Хвороста осенью в лесу не так уж много, за лето выбрали, а новый нападать не успел еще, так что пришлось отойти подальше. Ну, мы с Хвостом и отошли, набрали по вязанке, а когда поняли, что это мы зря, то поздно уже было – волки со всех сторон обступили. Точно из-под земли повылазили. А мы с Хвостом дурачками оказались, конечно. Да и волки по осени стали хитрее. И голоднее, разумеется. Чувствовали приближающуюся зиму и нагуливали круглые бока, поедая все, что попадалось на пути, лягушек, мышей, друг друга.

Они кинулись к нам все разом, и тут уж от них никак не отбиться было.

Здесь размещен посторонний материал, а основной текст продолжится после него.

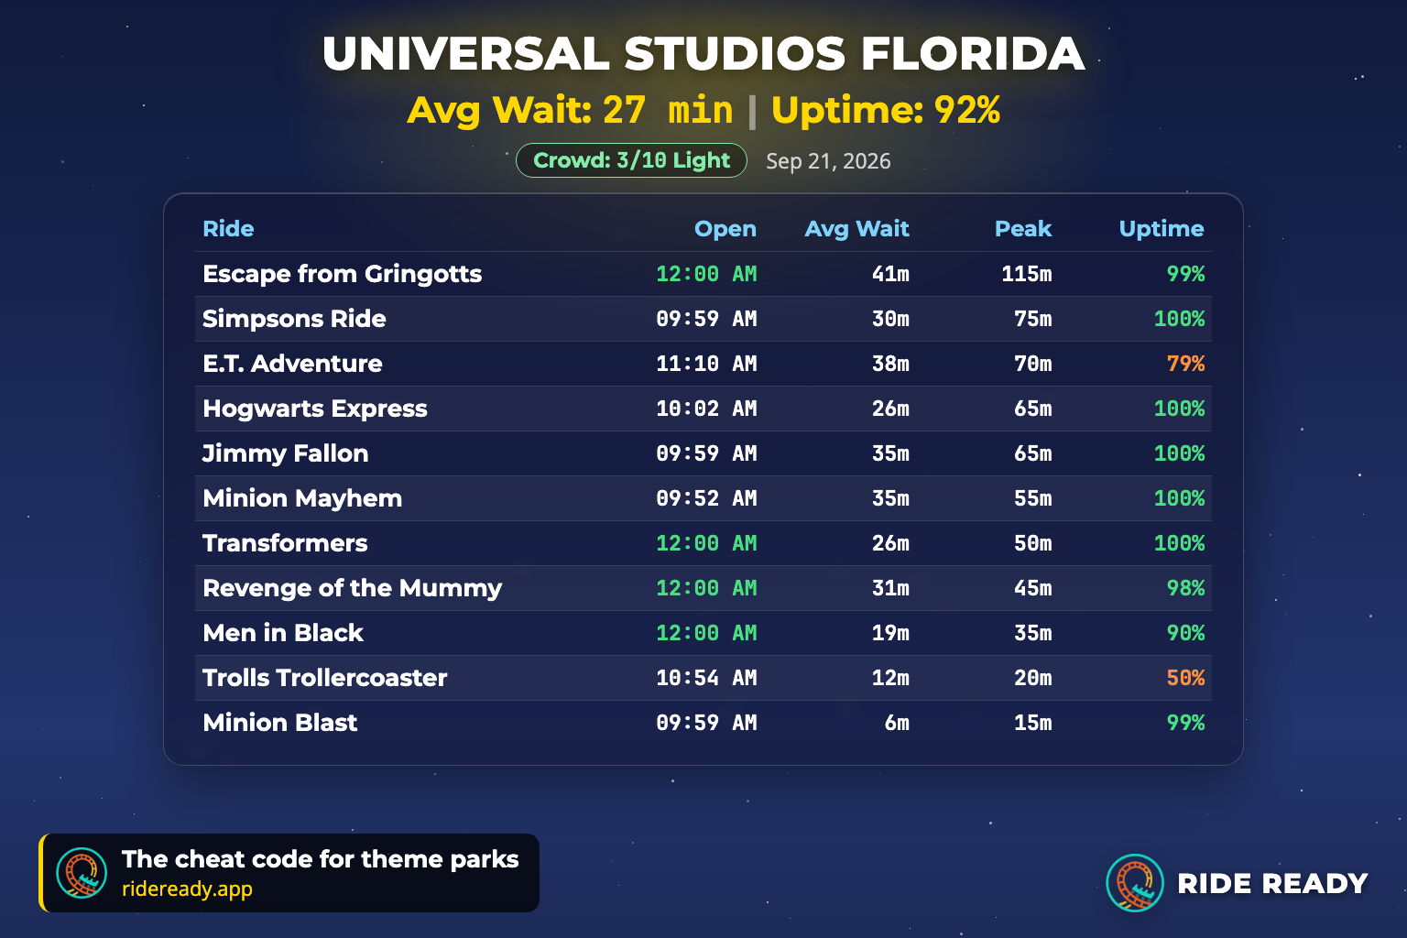Click the Jimmy Fallon ride name
The width and height of the screenshot is (1407, 938).
coord(285,453)
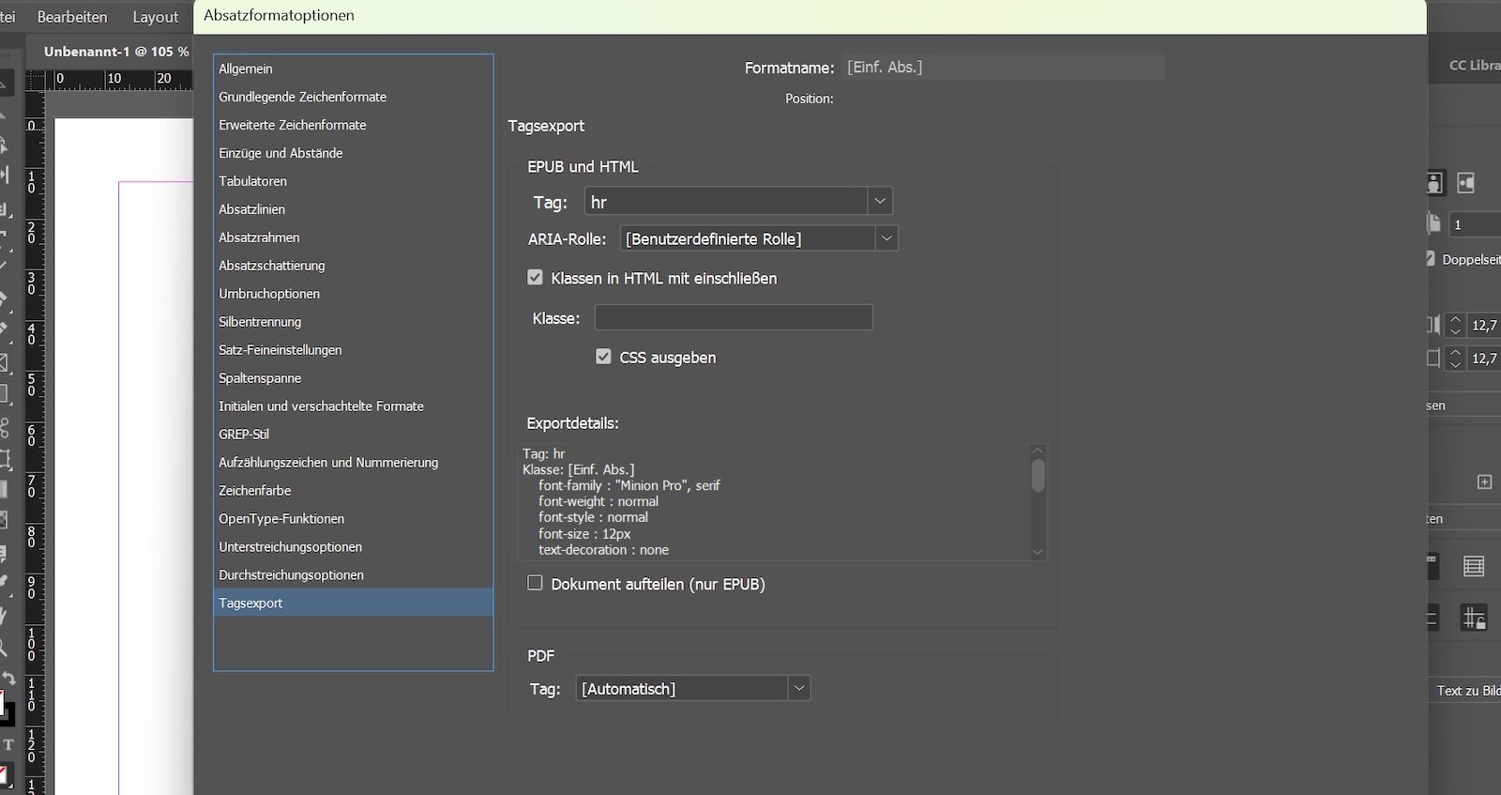Select the Zoom tool magnifier
The height and width of the screenshot is (795, 1501).
click(5, 648)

Я нарочно выбрал дерево потолще, дуб обхвата в четыре, не меньше, а то и пять. Если влезть на сосну или на елку, на березу, то у такой стаи появится соблазн дерево подгрызть, так тоже бывало. А так они не грызли, просто смотрели на нас желтыми глазами, молчали, перебирая иногда тяжелыми лапами, поскуливали: слезайте, ребята, мы ведь ничего, мы поиграть только.

Волков пересидеть можно. Еды, конечно, с собой нет, но желуди-то на дубу есть, насобирать ничего не стоит. Конечно, сырыми их жевать приятности мало, но выбирать особенно не приходится. Воды тоже много – мелкие ветки сосульками укрыты, бери да грызи, только осторожно, чтобы горло не простудить. Сами ветки широкие и толстые, не упадешь. Да, волков пересидеть можно.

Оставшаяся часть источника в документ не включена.